» Source extract
*** Begin section ***
013-10 Private Pre-schools
Parents unilaterally place their child with a disability in a private pre-school and request that the local school division provide speech therapy under the regulations governing “equitable services”. Although the school division’s equitable services include speech therapy, the school division determines that the private pre-school does not meet the definition of "elementary school. " School personnel notify the parents that the school division will not provide equitable services for their child.
Preliminary Note: The U.S. Department of Education reminds us that the IDEA requirements extend to pre-schoolers with disabilities. Specifically, U.S. DOE’s Office of Special Education Programs (OSEP) states that the IDEA requirements are equally applicable to pre-schoolers with disabilities. (OSEP Q&A, "On Serving Children with Disabilities Placed by Their Parents in Private Schools ", Question H-3, January 2007).
When parents unilaterally place their children with disabilities in private schools, federal and state regulations governing special education allow parents to request equitable services from the school division in which the private school is located. (34 CFR § 300.137; corresponding Virginia Regulations at 8 VAC 20-81-150 C.6). When the school division receives these requests, the LEA must make two initial decisions:
- Is the facility a "non-profit " institutional day or residential school?
- Does the school meet the definition of "elementary school "; or "secondary school? " [8 VAC 20-81-150 C.2.b]
With this foundation in mind, let us review each of the above questions:
Are there uniform standards for local school divisions to use in determining whether or not a pre-school facility meets the definition of "elementary school? "
*** End section ***
» What the task asks
Set down the private pre-school passage word for word, everything from "Preliminary Note: The" down to "H-3, January 2007).".

[Dataset entries]
*** Begin section ***
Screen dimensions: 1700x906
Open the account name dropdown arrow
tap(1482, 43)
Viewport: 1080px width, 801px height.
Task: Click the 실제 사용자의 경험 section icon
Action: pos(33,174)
*** End section ***
» Answer for this exercise
Preliminary Note: The U.S. Department of Education reminds us that the IDEA requirements extend to pre-schoolers with disabilities. Specifically, U.S. DOE’s Office of Special Education Programs (OSEP) states that the IDEA requirements are equally applicable to pre-schoolers with disabilities. (OSEP Q&A, "On Serving Children with Disabilities Placed by Their Parents in Private Schools ", Question H-3, January 2007).